Top of RECORDS FOR THE EXERCISE
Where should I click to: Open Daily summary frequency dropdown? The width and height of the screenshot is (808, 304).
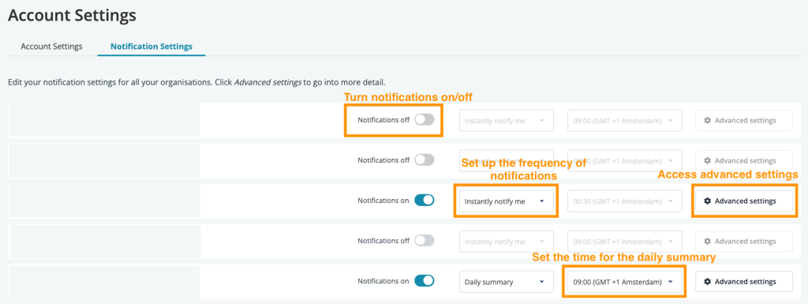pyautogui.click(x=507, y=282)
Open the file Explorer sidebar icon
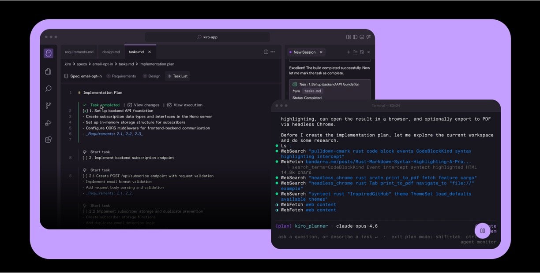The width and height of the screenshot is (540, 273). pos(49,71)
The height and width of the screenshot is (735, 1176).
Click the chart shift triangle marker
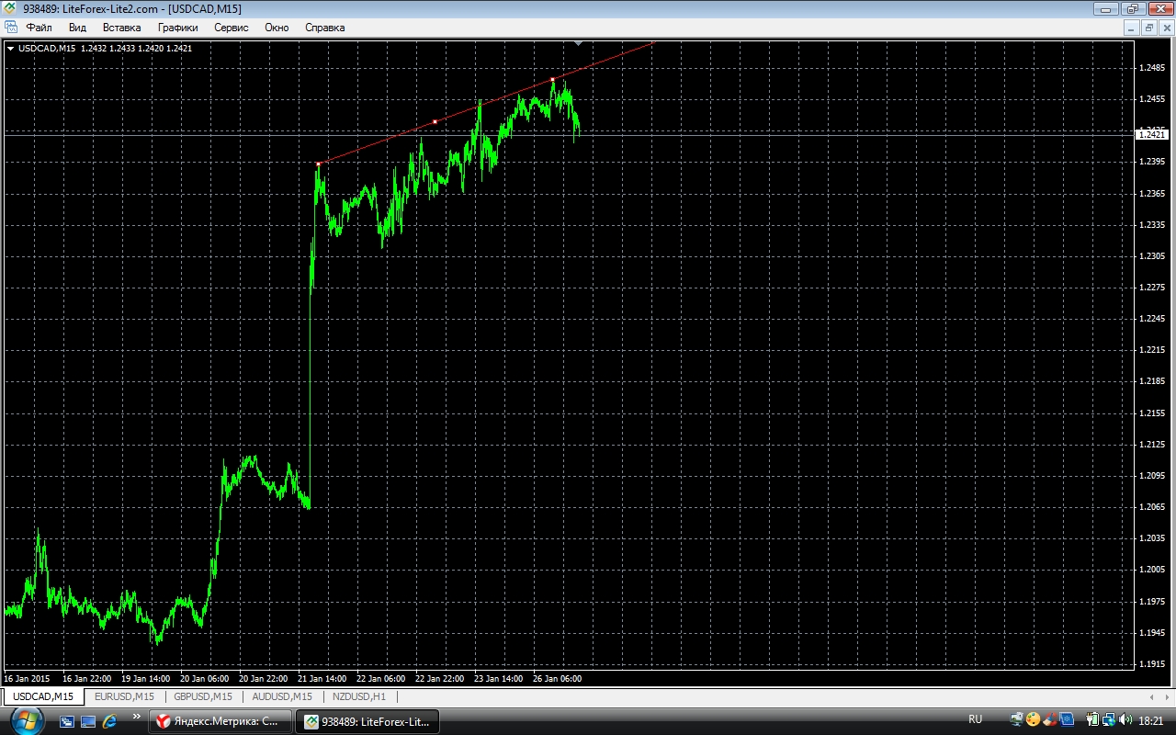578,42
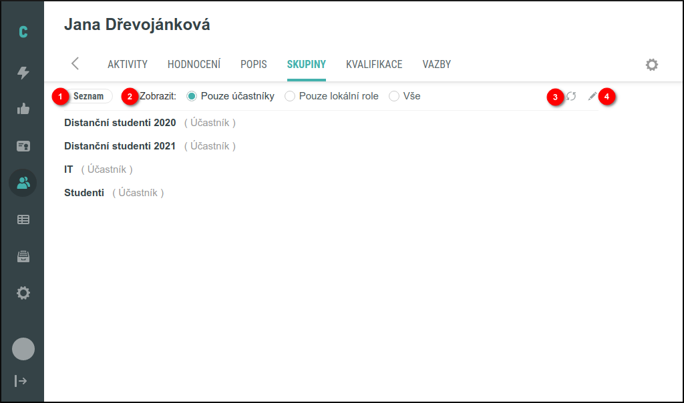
Bottom of RECORDS FOR THE EXERCISE
Could the data above be copied out exactly, with no pictures kept?

Where should I click to: Open Daily summary frequency dropdown? The width and height of the screenshot is (808, 304).
pyautogui.click(x=507, y=282)
Open the file Explorer sidebar icon
The width and height of the screenshot is (540, 273). pos(49,71)
The height and width of the screenshot is (735, 1176).
Click the chart shift triangle marker
578,42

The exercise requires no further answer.